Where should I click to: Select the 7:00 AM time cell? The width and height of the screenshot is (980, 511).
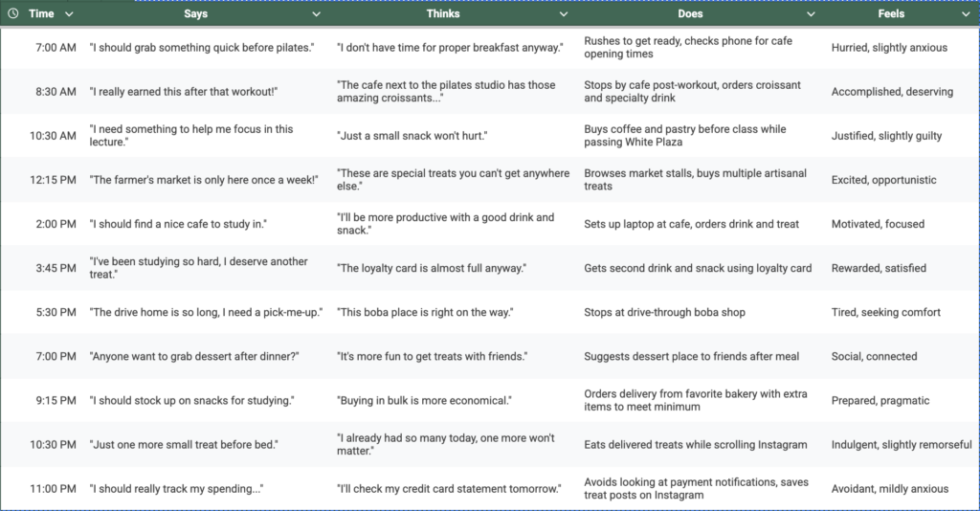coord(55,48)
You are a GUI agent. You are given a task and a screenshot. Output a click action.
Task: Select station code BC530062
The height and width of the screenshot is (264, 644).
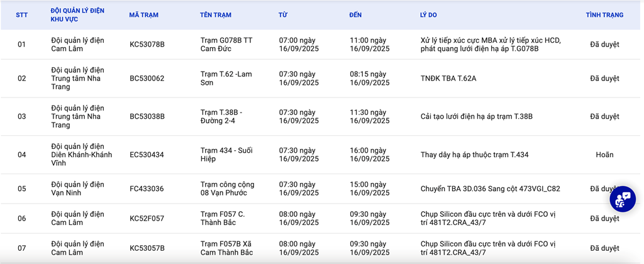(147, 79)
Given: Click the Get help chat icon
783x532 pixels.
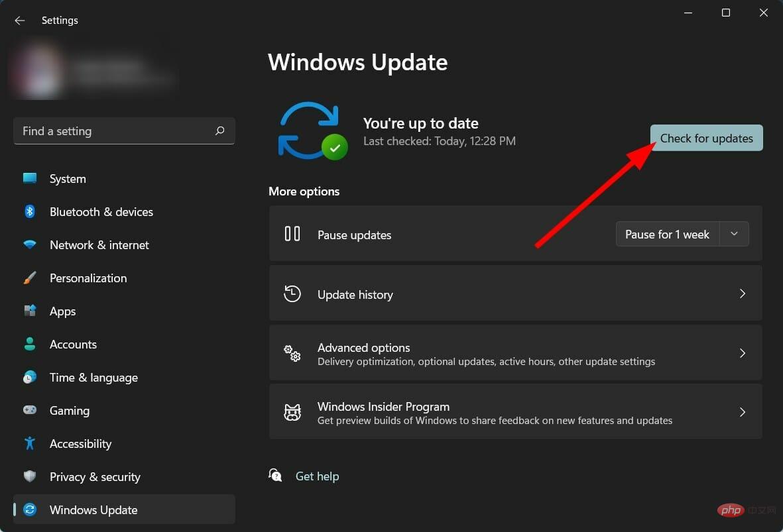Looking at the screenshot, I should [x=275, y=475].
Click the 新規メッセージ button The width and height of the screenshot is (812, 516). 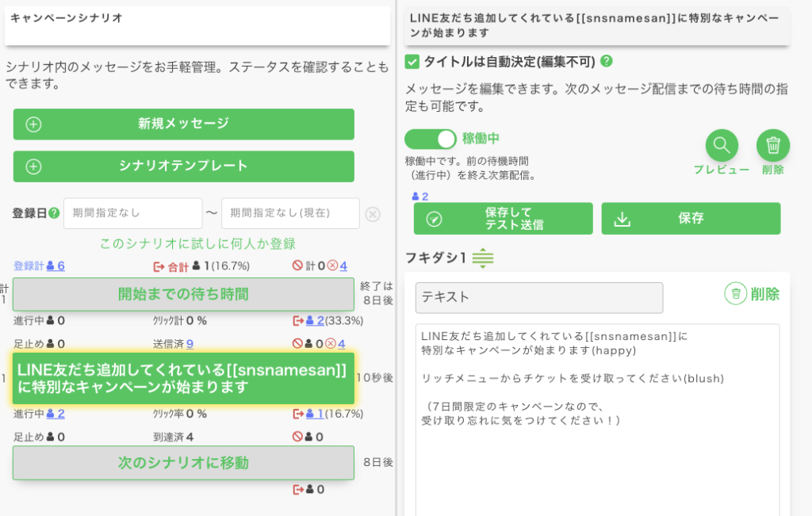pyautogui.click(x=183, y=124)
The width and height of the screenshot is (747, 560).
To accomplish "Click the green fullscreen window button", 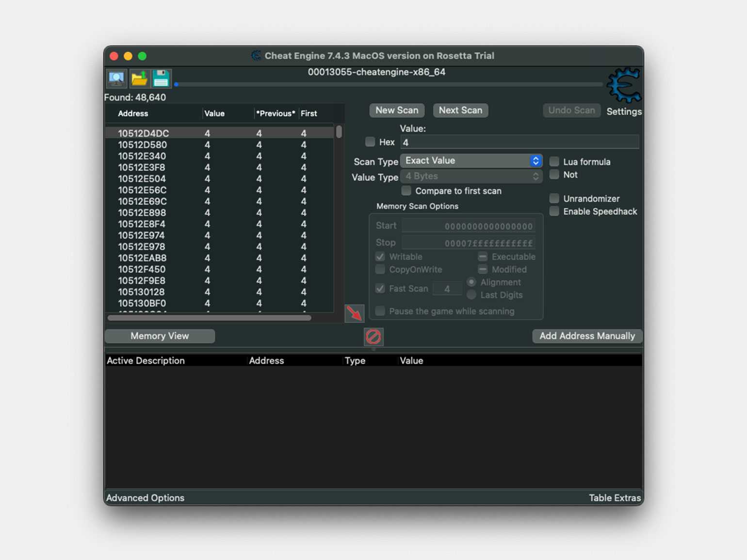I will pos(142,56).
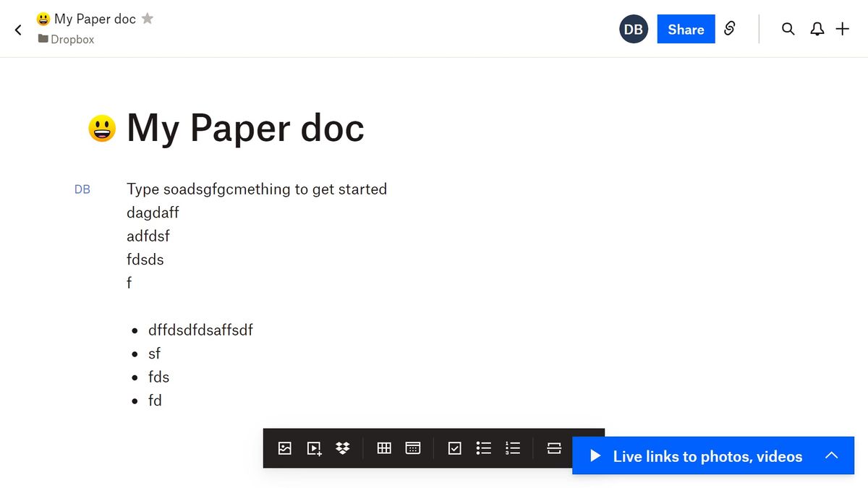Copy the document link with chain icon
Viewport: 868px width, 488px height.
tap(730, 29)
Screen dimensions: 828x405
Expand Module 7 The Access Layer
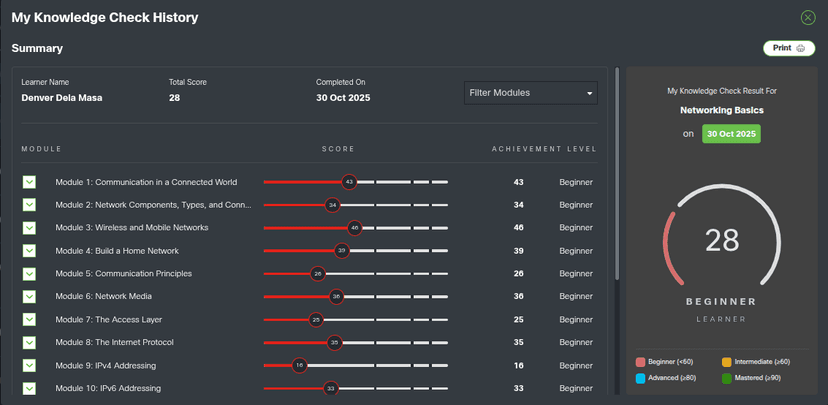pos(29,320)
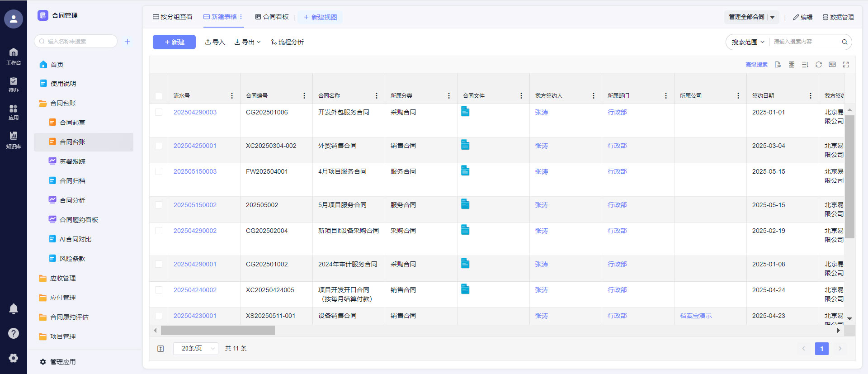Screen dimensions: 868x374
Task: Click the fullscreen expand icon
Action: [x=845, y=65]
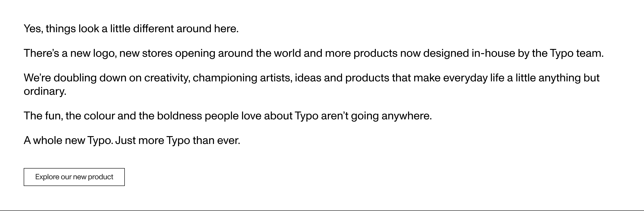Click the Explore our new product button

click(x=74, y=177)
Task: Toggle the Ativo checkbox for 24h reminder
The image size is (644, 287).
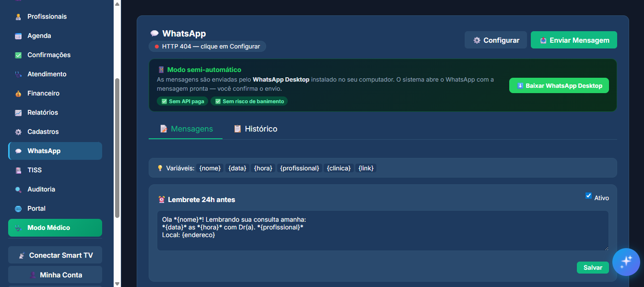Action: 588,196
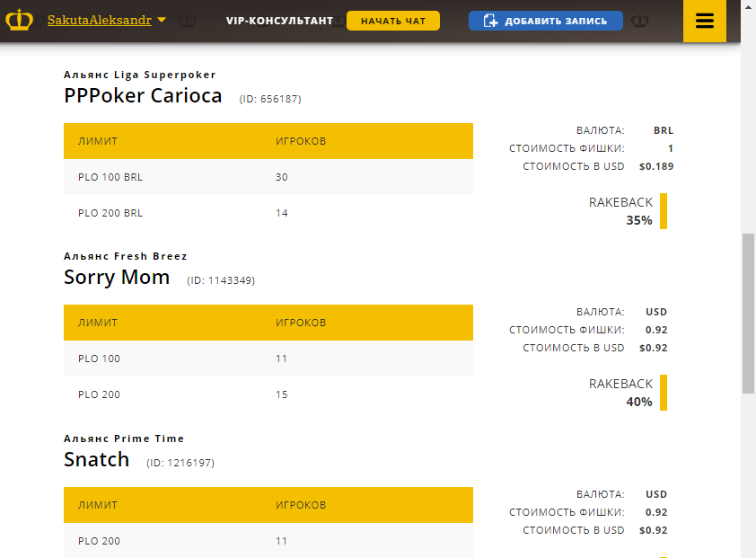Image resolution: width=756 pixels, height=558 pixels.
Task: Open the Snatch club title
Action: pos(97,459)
========
Work required:
Only the lines from the one containing "Screen dimensions: 828x405" to the end of the listing belong in the answer, exactly as they stand and with no pictures.

Problem solution:
Screen dimensions: 828x405
Expand Module 7 The Access Layer
pos(29,320)
Screen dimensions: 868x374
Task: Click the fullscreen expand icon
Action: [x=845, y=65]
Click the Explore our new product button

click(x=74, y=177)
Task: Toggle the Ativo checkbox for 24h reminder
The image size is (644, 287).
Action: 588,196
Image resolution: width=756 pixels, height=558 pixels.
Task: Open the Snatch club title
Action: pos(97,459)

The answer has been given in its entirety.